The phyogenies obtained independently with mitochondrial and multilocus datasets revealed well-supported topologies for the polytypic taxon H. rubica. Both topologies are composed of three main clades with eight and seven phylogroups (lineages), respectively. The mtDNA haplotype network produced the same eight groups obtained with the mitochondrial data. The Bayesian species delimitation analysis found seven species highly supported: (1) H. rosea, distributed along the Pacific coast of western Mexico; (2) H. affinis, distributed along the Pacific coast of southern Mexico; (3) H. holobrunnea, distributed distributed over the slope of Gulf of Mexico; (4) H. rubicoides, distributed from eastern Mexico to southern Nicaragua; (5) H. vinacea, allopatric in Panama; (6) H. rhodinolaema, distributed in the Amazon basin and (7) H. rubica, distributed in eastern Brazil, Argentina and Paraguay. Further tests and sampling should be necessary for a more adequate description of the samples from Venezuela, currently classified as spp. perijana. The species subdivision of H. rubica coincides with geographical barriers and ecological differences between taxa, highlighting the role of vicariance, dispersal and ecology in bird species diversification in the neotropics.

Supplemental Information

Table S1. List of samples.

List of individuals sequenced, collection numbers, localities and georeferences. Museo de Zoología Alfonso L. Herrera (MZFC-UNAM); El Colegio de la frontera Sur, Unidad Chetumal (ECOSUR-CH); University of Washington, The Burke Museum (UWBM); (JK); Museum of Natural Science (Louisiana State University, LSUMNH) and The Natural History Museum (University of Kansas, KU).

Table S2. Genetic diversity parameters.

Genetic diversity by phylogroups from mitochondrial DNA phylogeny. Numbers of individuals (n), haplotypes (H), segregation sites (s), haplotype diversity (Hd) nucleotide diversity (π), Tajima and Fu parameters.

Figure S1. Mitochondrial phylogenetic consensus tree.
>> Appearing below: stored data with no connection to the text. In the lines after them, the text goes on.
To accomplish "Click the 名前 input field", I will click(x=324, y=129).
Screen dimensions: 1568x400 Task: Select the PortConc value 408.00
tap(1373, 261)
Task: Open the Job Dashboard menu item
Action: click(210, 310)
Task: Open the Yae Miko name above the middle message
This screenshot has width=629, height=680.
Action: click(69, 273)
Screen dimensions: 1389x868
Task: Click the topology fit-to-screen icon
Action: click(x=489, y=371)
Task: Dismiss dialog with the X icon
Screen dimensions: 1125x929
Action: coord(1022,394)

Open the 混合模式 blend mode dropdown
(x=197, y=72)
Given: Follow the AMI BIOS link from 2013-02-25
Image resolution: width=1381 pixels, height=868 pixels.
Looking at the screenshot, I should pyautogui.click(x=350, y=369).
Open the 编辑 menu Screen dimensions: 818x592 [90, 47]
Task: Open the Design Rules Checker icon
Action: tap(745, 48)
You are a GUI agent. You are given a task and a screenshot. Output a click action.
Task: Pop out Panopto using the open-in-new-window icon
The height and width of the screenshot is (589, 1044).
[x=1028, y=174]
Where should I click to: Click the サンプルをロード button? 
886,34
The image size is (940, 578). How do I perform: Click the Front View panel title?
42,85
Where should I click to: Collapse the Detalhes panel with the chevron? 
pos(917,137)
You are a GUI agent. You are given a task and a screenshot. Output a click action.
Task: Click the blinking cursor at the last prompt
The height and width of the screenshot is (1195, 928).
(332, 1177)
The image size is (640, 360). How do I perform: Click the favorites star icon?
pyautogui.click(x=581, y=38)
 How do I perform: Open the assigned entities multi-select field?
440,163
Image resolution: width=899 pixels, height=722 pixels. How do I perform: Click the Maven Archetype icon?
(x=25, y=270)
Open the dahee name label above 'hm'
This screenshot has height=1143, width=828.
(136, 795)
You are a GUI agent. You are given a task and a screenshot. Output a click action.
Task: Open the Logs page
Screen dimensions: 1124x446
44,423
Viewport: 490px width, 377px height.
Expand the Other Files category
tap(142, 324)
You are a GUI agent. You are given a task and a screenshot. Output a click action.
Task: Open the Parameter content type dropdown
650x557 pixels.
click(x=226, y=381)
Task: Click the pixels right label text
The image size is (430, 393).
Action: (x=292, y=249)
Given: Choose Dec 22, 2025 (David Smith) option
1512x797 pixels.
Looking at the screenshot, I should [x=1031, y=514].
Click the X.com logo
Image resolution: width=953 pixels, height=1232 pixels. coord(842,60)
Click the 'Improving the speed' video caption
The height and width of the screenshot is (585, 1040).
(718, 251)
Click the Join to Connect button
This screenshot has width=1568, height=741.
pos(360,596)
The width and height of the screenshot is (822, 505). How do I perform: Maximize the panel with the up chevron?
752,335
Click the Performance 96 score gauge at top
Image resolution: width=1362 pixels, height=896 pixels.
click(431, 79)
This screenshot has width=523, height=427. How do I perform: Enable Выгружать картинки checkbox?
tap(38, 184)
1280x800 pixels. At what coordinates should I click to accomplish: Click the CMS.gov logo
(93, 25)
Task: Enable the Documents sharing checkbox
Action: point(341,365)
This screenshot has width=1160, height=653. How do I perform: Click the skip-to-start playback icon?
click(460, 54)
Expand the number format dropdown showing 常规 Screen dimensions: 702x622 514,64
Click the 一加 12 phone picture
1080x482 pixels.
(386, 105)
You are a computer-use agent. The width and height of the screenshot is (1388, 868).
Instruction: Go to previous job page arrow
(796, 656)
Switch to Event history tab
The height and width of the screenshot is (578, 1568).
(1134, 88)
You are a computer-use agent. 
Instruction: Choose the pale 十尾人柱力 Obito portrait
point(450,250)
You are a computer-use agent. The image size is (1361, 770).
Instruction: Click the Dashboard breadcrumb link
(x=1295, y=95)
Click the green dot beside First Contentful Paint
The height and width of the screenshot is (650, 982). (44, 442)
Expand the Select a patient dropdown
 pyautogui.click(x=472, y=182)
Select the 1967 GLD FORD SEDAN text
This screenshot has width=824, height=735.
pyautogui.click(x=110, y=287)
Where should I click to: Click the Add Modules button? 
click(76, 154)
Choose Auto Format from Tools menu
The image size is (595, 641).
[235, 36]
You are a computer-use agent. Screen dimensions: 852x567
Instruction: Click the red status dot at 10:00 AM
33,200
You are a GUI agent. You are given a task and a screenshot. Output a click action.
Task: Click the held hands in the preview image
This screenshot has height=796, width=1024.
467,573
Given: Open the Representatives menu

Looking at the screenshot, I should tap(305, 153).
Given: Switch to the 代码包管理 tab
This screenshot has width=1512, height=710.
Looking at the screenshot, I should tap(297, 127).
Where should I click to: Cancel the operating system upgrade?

Phylogenetic consensus tree representing the relationships among Habia rubica populations based on Bayesian inference from mitochondrial dataset. Values above branches denote posterior probabilities. Thin branches of the tree denote low values of posterior probabilities (PP < 0.6).

Funding Statement

The research was supported by PAPIIT/DGAPA, UNAM through a grant to Blanca E. Hernández-Baños (IN215614). Sandra M. Ramírez-Barrera was supported by a scholarship from CONACyT, Mexico. This paper was written during the sabbatical leave of Blanca E. Hernández-Baños at the Museo Nacional de Ciencias Naturales, Madrid, supported by PASPA/DGAPA UNAM and CONACyT (Mexico). Juan P. Jaramillo-Correa was on a sabbatical leave during the writing of this paper at UMR INRA-Université de Bordeaux, supported by PASPA/DGAPA UNAM. The funders had no role in study design, data collection and analysis, decision to publish, or preparation of the manuscript.